Flame Retardant Levels Appear to Rise in Women, a Decade After Ban

flame-retardant
Furniture items like beds and couches are not allowed to contain specific flame retardants known as polybrominated diphenyl ethers, or PBDEs. Eden Bruckman

Chemicals once used to prevent furniture from burning accumulate in the bloodstream and elsewhere in the body after being ingested in dust and food. And though they've been banned for more than 10 years, they're not going away, new research shows.

In 2006, the federal government began phasing out two types of flame retardants known as polybrominated diphenyl ethers, or PBDEs. This move followed studies showing that the chemicals were ending up in people's bodies and breast milk in increasing amounts. Mounting evidence also shows that they may interfere with the body's endocrine system and lead to neurodevelopmental problems, thyroid imbalances and other ill effects.
---+---
- Exercise set:
a. According to the flame retardant article, in what year did the federal government begin phasing out PBDEs?
b. Repeat the section of the flame retardant article that opens with the words containing "Chemicals once used" and closes with "other ill effects.".

- Provided records:
---+---
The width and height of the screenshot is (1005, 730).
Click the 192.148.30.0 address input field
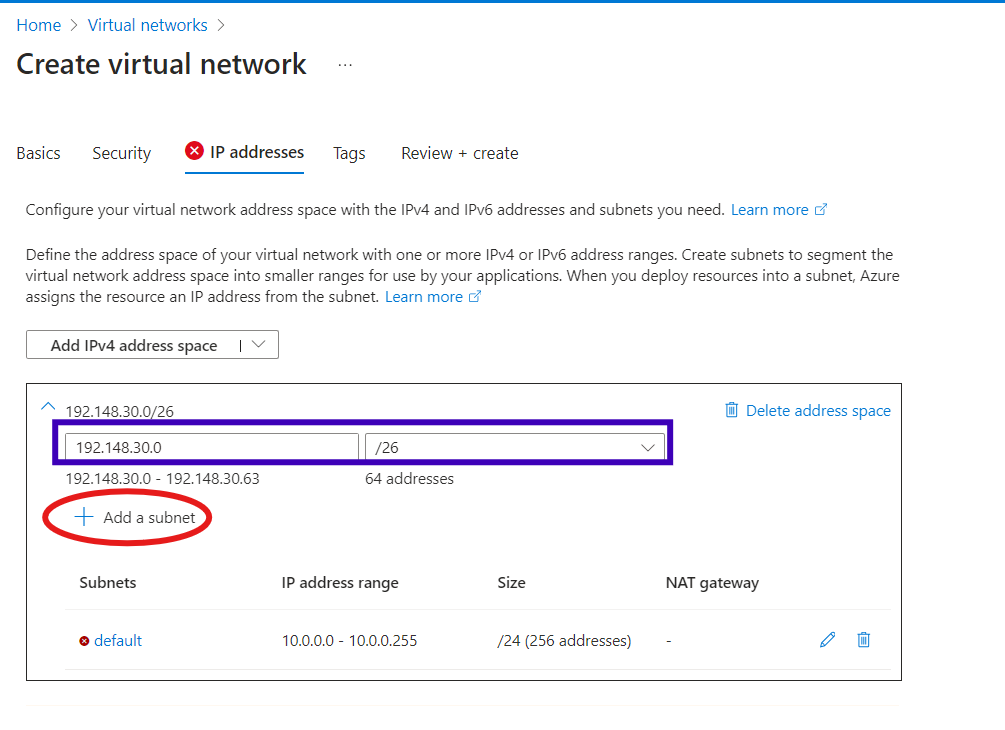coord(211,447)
---+---
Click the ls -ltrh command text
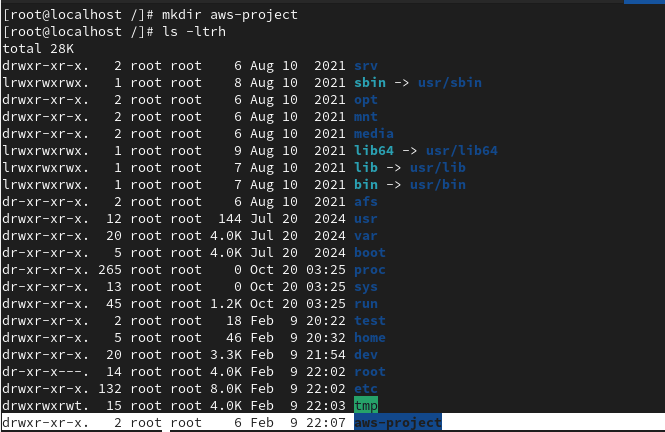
---+---
- Numbered answers:
a. 2006

b.
Chemicals once used to prevent furniture from burning accumulate in the bloodstream and elsewhere in the body after being ingested in dust and food. And though they've been banned for more than 10 years, they're not going away, new research shows.

In 2006, the federal government began phasing out two types of flame retardants known as polybrominated diphenyl ethers, or PBDEs. This move followed studies showing that the chemicals were ending up in people's bodies and breast milk in increasing amounts. Mounting evidence also shows that they may interfere with the body's endocrine system and lead to neurodevelopmental problems, thyroid imbalances and other ill effects.